Activity: In the forum discussion below, when does the thread pool (EnhancedQueueExecutor) capture the TCCL of the calling thread?

Passage for review:

◆ ◆ ◆ ◆ ◆

Anyhow, I did try adding the SR module manually and even with that in place the same issue appears - propagation actually happens but at some point the TCCL underneath changes and the propagation carries that information forward.
In other words, this doesn't seem like the problem of propagation or of ManagedExecutor.

I cannot put my finger on the exact spot which causes the issue but it seems to be originating inside HttpClientImpl.
It appears their (async) tasks are handled via "selector manager thread" (see HttpClientImpl$SelectorManager JDK class) which then delegates to the user provided executor - however, the context capture happens at this point and you therefore read the TCCL from their thread instead of the original one in your reproducer class.

I won't pretend I understand why is this happening and especially why it isn't happening when you don't set the CPU limits so ideas are welcome 🤔

dmlloyd · 2024-06-25T15:48:41Z

I don't know about how any of the higher-level frameworks do it, but at the lowest level the thread pool (EnhancedQueueExecutor) captures the TCCL of the calling thread at the time that Executor#execute (or any other task-submit method) is called. So if it's wrong at one call site, the "wrongness" could spread through task propagation as those tasks in turn execute more tasks. If it originates in the JDK, that would explain a lot.

manovotn · 2024-06-25T21:17:59Z

I see.
That corresponds to what the SR impl does just at a lower level.

The biggest mystery here is that the reproducer actually works if you increase the --cpus=2.1 option with docker...

dmlloyd · 2024-06-25T21:58:25Z

Poking around in the JDK, it looks like it only uses the delegate executor sometimes. Sometimes you're running from the selector manager thread which doesn't necessarily do anything with TCCL and is controlled completely within the HttpClient implementation. I guess the problem likely originates here. Maybe having more threads available increases the likelihood of the source "infecting" task running on a safe thread pool thread instead of the selector thread?

It doesn't look like there's any way to access that thread, in any event, other than through a subscription to a socket flow event (like read- or write-ready events).

manovotn · 2024-06-25T23:29:08Z

Poking around in the JDK, it looks like it only uses the delegate executor sometimes. Sometimes you're running from the selector manager thread which doesn't necessarily do anything with TCCL and is controlled completely within the HttpClient implementation. I guess the problem likely originates here. Maybe having more threads available increases the likelihood of the source "infecting" task running on a safe thread pool thread instead of the selector thread?

Ok that seems to confirm my earlier findings, thanks for looking into it as well!

It doesn't look like there's any way to access that thread, in any event, other than through a subscription to a socket flow event (like read- or write-ready events).

◆ ◆ ◆ ◆ ◆

Entries shown:
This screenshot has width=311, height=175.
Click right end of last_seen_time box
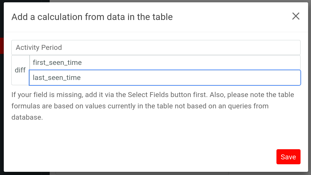tap(293, 78)
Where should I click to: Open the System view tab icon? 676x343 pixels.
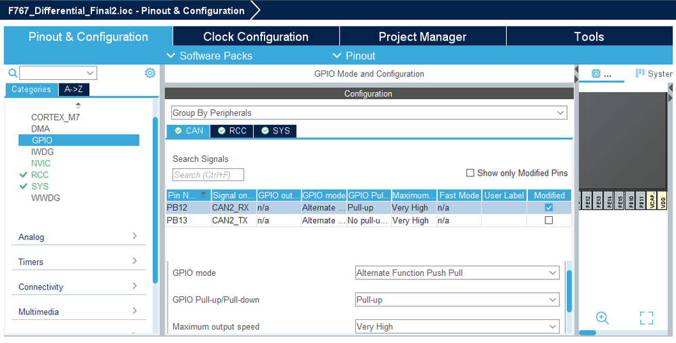639,73
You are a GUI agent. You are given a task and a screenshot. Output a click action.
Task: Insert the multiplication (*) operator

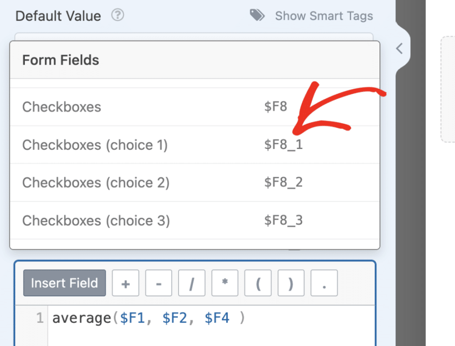[x=224, y=283]
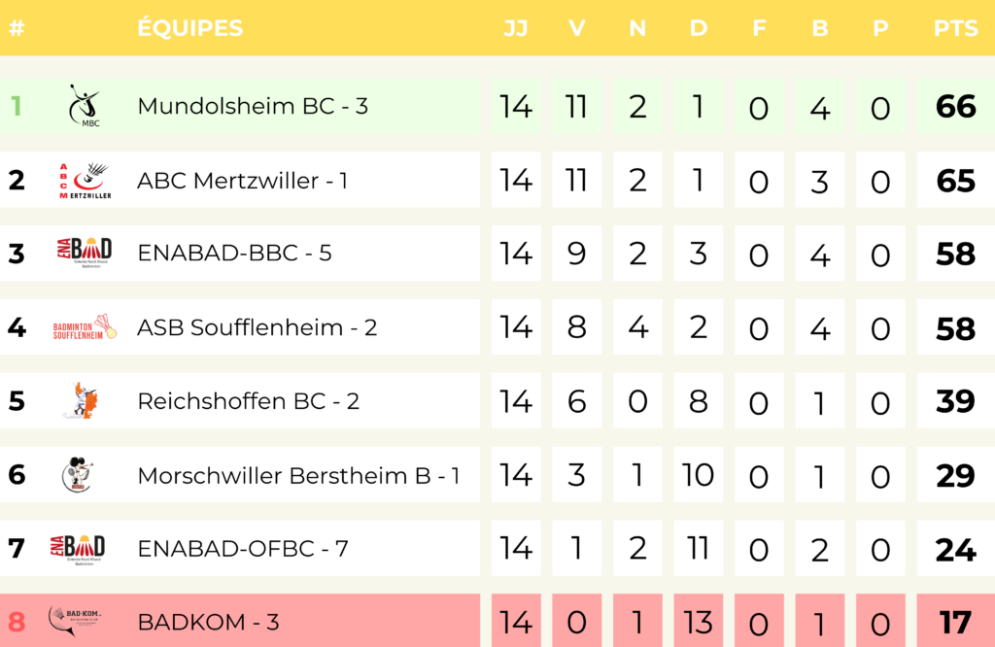Viewport: 995px width, 647px height.
Task: Click the Reichshoffen BC - 2 team name
Action: pyautogui.click(x=248, y=401)
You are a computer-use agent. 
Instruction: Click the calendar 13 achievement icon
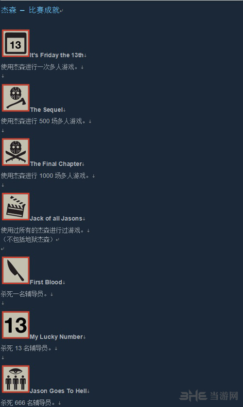click(x=16, y=43)
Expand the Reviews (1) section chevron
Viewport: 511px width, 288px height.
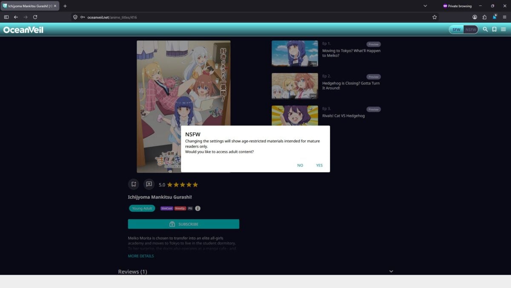coord(391,271)
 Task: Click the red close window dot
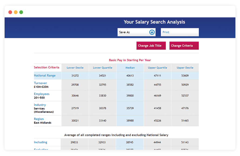pyautogui.click(x=10, y=12)
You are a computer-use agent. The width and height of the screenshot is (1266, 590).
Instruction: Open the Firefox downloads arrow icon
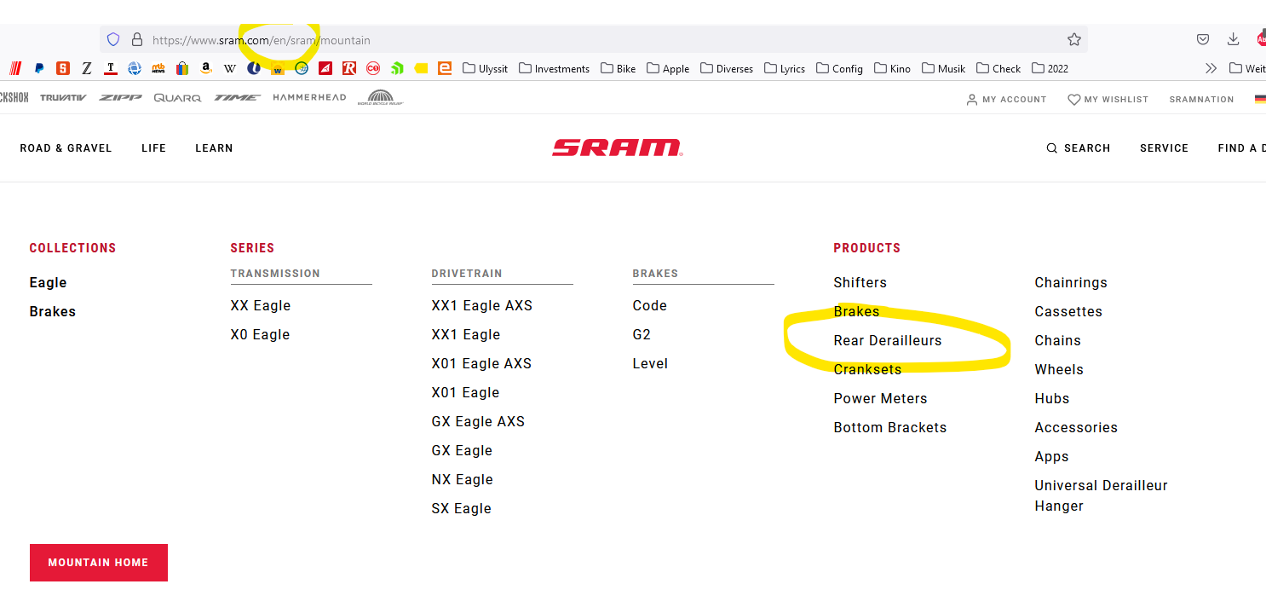click(x=1233, y=39)
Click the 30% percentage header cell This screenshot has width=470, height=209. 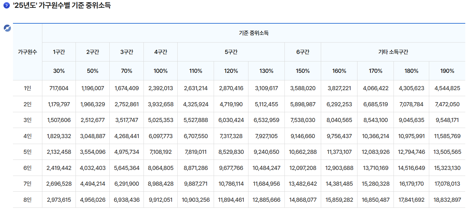click(x=58, y=71)
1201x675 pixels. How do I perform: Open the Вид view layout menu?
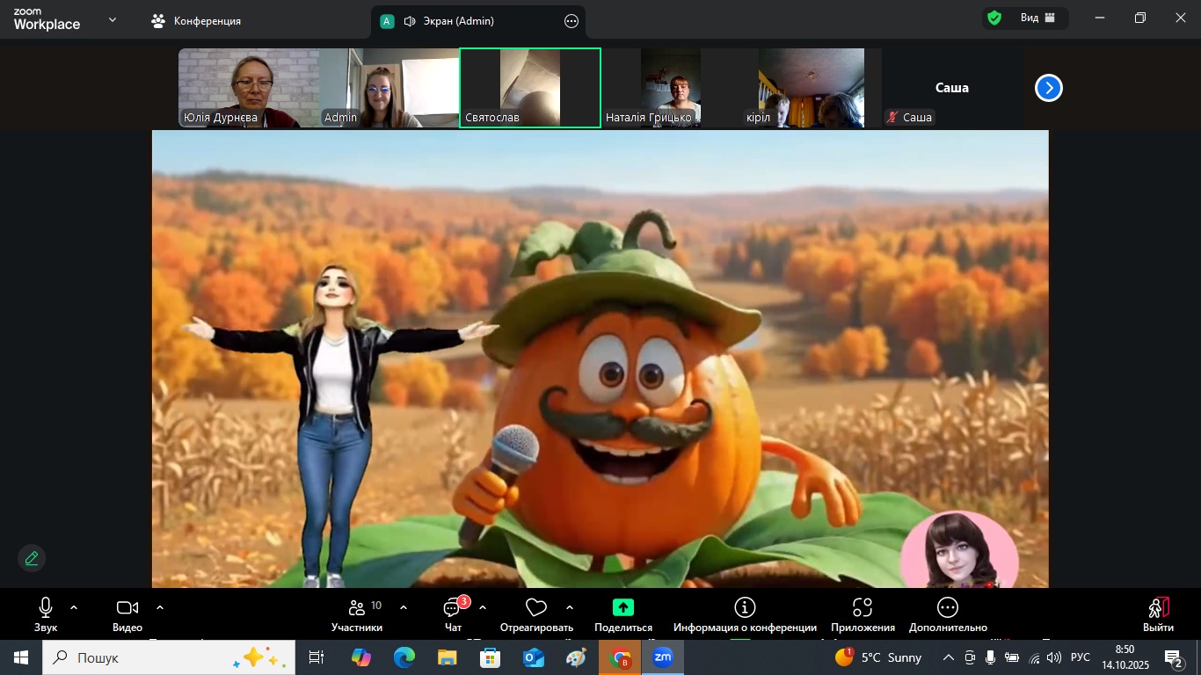coord(1037,18)
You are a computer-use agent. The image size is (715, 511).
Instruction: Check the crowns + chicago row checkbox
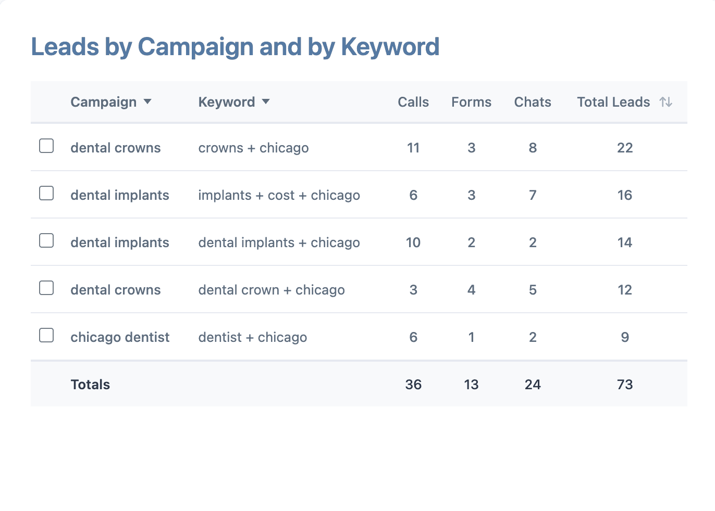(46, 146)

◆ ◆ ◆ ◆ ◆

Answer: It captures it at the time Executor#execute, or any other task-submit method, is called.